Chaya’s family felt mounting pressure to move wedding plans along quickly. For one thing, her cousin had other prospects. If not Chaya, he would marry someone else—and soon—because his father was ill. So he, too, was under pressure to start his own family and provide a wife who would eventually care for his mother.

A family of meager means, Chaya’s parents could not afford the traditional dowry or bride payment to a groom’s family. By marrying her cousin, the dowry would be waived. There was little time to ponder the decision.
Five hundred guests attended the wedding. Her son, Kardik was conceived shortly after at the in-laws insistence “to bind things up.” But in a move uncharacteristic for in-laws, hers say she can return to school once her son gets a little older. Still, many local villagers want Chaya to work in the fields like everyone else. Community pressure to abide by long-established traditions can be strong.

“I feel that getting married is definitely not an advantage for me; it interferes with my plans to get educated. But I feel lucky because I don’t have any major problems in my life. I don’t mind being a wife and mother at my age.”
Chaya gets up each day at 6:00 a.m., cooks, sweeps, washes clothes by hand and fetches water. At nightfall, she dutifully repeats these chores.
Before her son, Kardik, was born, she also worked in the field with her husband and
in-laws on their two acres of farmland where they grow sorghum, cotton and millet. Now, she stays at home and provides care for her son and her ailing father-in-law.
If a young girl is still in school by the time she weds, her child marriage almost always signals the end of her education. But in Chaya's case, her in-laws say she can return to school when her baby is older.
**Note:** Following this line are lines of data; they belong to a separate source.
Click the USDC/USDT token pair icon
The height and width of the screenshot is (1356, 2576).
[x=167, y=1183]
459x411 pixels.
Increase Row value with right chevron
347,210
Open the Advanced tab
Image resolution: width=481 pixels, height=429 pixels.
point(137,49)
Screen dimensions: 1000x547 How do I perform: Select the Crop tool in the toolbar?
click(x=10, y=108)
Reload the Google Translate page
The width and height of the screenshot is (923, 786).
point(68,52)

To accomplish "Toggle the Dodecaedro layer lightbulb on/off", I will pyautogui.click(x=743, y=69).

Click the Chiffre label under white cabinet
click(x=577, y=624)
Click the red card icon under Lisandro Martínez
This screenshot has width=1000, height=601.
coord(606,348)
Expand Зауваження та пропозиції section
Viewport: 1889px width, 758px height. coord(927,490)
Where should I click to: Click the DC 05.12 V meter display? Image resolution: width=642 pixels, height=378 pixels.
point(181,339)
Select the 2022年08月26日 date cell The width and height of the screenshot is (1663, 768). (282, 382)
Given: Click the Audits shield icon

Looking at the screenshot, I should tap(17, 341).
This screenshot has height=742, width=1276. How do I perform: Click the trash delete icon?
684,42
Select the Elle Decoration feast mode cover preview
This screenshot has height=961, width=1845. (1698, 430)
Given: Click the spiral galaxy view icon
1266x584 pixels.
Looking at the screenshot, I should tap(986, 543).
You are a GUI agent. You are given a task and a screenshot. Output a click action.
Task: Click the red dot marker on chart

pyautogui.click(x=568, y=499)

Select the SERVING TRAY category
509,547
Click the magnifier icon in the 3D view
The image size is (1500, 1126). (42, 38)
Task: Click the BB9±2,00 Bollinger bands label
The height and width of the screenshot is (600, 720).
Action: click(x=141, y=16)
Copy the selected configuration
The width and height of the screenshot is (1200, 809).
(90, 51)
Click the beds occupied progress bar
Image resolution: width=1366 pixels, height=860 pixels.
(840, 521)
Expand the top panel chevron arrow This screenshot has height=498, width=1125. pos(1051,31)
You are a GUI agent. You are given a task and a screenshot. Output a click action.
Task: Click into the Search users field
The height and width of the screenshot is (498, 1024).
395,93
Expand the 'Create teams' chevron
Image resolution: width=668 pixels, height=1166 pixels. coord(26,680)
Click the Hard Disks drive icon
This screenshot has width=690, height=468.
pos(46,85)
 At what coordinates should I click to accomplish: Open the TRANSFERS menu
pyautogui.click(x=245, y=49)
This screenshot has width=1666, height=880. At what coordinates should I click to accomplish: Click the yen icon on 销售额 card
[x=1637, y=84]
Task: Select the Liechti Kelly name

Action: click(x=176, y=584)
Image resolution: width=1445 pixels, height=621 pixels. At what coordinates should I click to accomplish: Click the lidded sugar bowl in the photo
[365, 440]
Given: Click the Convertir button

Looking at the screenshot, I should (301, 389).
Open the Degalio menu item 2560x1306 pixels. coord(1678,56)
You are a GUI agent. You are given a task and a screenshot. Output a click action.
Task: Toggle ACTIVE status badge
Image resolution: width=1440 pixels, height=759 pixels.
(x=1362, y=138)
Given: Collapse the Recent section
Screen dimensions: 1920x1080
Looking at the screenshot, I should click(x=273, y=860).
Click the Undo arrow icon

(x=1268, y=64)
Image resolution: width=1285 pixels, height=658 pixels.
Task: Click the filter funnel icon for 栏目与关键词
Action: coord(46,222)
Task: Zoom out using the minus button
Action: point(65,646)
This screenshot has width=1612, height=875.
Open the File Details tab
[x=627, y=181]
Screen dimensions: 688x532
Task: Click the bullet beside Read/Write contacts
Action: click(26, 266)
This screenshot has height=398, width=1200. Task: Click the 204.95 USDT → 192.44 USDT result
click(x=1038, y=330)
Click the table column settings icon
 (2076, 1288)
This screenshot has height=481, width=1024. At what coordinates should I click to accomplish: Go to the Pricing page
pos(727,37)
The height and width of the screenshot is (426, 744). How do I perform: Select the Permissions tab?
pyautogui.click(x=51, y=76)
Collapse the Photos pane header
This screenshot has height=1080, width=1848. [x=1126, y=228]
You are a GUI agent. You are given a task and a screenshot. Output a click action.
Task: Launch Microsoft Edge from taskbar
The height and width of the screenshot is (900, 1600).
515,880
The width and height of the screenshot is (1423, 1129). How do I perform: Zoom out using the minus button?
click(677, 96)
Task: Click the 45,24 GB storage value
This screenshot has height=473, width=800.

In fact, Chaya says, her in-laws want her to complete secondary school, get a loan to start a small business, and manage the family's affairs. And Chaya has thought a great deal about the kind of business she might start. There is no flour mill in her village. Perhaps she could get a loan and start one. There is no tailor either. If she purchased a sewing machine, she says, she could work at home while taking care of her son and father-in-law.